As deaf whales are washed ashore in Taiwan, with hearing loss being the ‘primary reason’ for their demise, I ask the question: are stranded British whales and dolphins casualties of the offshore wind industry in this country?

Practically every day brings new reports of stranded whales and dolphins around the British coast, the numbers are on the rise and nobody seems to know why. 
Ever expanding wind farms are beginning to dominate our coastal seas.
Is there a link?
I’ve suggested in previous
articles that it might be wise, indeed essential, to halt the further proliferation of offshore wind farms until we have safely established whether or not giant fields of humming wind turbines are causing havoc to sound-sensitive marine mammals – but the industry seems to be oblivious to the signs. Something is definitely awry.

“According to research by the CSIP (Cetacean Strandings Investigation Programme), whale beachings in the UK rose by 15% in the period 2011 to 2017, a total of 4,896 whales, dolphins and porpoises died.

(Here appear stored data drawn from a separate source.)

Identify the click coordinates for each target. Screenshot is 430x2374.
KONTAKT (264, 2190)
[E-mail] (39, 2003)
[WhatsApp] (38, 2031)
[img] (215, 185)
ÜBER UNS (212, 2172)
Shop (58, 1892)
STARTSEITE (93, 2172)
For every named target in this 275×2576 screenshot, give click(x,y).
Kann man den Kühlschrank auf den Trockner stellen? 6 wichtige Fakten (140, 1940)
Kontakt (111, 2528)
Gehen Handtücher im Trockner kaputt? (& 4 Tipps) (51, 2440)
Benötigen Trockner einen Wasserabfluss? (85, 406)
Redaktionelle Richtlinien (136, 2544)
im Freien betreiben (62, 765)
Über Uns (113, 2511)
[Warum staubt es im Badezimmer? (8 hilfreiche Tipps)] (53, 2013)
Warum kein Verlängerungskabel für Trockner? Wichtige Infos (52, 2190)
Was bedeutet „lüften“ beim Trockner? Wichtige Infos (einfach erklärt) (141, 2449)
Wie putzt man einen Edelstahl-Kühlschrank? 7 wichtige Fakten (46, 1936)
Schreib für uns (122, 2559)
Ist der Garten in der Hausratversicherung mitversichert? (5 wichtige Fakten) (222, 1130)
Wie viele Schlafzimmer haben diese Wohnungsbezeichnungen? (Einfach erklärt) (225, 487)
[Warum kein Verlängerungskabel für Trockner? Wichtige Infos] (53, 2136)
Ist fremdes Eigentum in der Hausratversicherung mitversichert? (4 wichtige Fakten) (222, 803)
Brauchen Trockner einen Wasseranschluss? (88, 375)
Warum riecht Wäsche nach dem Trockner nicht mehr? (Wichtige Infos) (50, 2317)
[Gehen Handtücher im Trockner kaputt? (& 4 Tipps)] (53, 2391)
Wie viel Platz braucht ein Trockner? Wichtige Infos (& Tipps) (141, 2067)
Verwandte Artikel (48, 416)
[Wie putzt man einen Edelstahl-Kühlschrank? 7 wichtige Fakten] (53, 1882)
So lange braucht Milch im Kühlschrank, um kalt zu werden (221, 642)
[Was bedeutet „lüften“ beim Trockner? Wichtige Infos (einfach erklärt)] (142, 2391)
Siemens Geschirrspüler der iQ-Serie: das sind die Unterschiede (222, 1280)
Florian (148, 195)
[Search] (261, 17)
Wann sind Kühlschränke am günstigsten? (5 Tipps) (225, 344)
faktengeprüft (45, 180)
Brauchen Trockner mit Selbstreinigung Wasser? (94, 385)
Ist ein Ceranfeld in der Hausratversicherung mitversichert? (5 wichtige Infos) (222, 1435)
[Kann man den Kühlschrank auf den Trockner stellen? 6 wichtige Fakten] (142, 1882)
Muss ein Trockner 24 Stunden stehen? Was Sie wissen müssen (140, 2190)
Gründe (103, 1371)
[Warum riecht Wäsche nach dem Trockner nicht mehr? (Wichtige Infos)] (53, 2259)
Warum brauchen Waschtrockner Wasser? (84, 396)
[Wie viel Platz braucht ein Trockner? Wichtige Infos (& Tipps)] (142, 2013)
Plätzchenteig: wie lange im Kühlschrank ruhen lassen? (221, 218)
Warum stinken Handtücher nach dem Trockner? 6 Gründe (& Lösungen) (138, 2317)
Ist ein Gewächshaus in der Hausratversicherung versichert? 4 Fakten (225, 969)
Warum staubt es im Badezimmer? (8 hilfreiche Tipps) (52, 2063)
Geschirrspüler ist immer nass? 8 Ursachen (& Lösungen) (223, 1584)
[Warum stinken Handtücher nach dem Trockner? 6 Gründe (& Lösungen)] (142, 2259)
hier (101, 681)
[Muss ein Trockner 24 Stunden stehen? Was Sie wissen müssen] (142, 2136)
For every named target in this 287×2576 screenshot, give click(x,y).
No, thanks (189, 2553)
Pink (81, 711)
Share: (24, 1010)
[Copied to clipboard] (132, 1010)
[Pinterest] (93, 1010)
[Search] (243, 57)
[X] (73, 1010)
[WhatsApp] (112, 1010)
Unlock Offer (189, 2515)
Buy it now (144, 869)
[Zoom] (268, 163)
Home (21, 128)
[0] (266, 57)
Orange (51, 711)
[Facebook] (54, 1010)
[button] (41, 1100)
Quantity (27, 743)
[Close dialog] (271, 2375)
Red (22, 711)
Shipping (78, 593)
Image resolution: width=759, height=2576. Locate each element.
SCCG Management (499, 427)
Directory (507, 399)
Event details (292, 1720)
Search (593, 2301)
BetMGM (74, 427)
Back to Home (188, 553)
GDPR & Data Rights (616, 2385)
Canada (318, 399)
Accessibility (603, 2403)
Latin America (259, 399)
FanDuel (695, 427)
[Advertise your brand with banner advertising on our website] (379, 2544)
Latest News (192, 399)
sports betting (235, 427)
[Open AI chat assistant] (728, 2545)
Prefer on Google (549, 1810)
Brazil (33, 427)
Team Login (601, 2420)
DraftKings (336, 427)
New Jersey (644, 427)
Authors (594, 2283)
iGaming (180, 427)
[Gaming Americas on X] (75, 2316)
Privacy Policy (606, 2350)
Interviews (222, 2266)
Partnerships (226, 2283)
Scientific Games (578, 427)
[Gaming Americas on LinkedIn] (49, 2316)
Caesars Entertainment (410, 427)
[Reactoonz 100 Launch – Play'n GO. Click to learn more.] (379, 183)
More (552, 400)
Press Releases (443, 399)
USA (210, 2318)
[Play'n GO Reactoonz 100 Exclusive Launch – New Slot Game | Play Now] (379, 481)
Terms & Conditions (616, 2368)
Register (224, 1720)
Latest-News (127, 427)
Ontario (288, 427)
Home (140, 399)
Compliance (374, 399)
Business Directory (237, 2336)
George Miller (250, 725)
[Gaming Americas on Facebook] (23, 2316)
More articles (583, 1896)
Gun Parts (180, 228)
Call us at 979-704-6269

The actual number of deaths is likely to be much higher as not all carcasses are washed ashore.”


With research showing that beached whales were stranded after becoming deaf, it’s surely time to stop the madness and reassess the wind industry.
Damaged hearing – the ‘primary reason’ for the beaching of whales
In April last year, a headline in Taiwan’s
Taipei Times read "Beached whales’ hearing badly damaged". Taiwan’s Ocean Conservation Administration (OCA), discovered that scans on beached Pygmy Killer Whales showed abnormal shadows in their middle ears, concluding that it was a loss of hearing that caused them to become stranded. Indeed a beached Pilot whale that survived was placed under observation and was found to be completely deaf; according to observers the whale appeared to be "anxious and unable to swim normally." It was duly noted that "this was the primary reason for its stranding."
The definite cause of the whales’ hearing loss is not known, conservation specialists have suggested that it might have been caused by ‘some disease’.  But it has nevertheless led to renewed concerns about the widespread construction of offshore wind farms in Taiwan, and there have been
warnings that critically endangered Humpback Dolphins could be wiped out entirely by human activity, including wind farm development, off the coast of the island nation.  The Taiwan conservation organisation MFCU said in statement that "the large-scale off-shore wind power plants along the western coast may also threaten the dolphins’ survival due to low-frequency noise by wind turbines".

 

Full post here.

 

There may be other possible causes for this apparent rise in whale deafness and beachings. And it may just be an artifact of increased observations.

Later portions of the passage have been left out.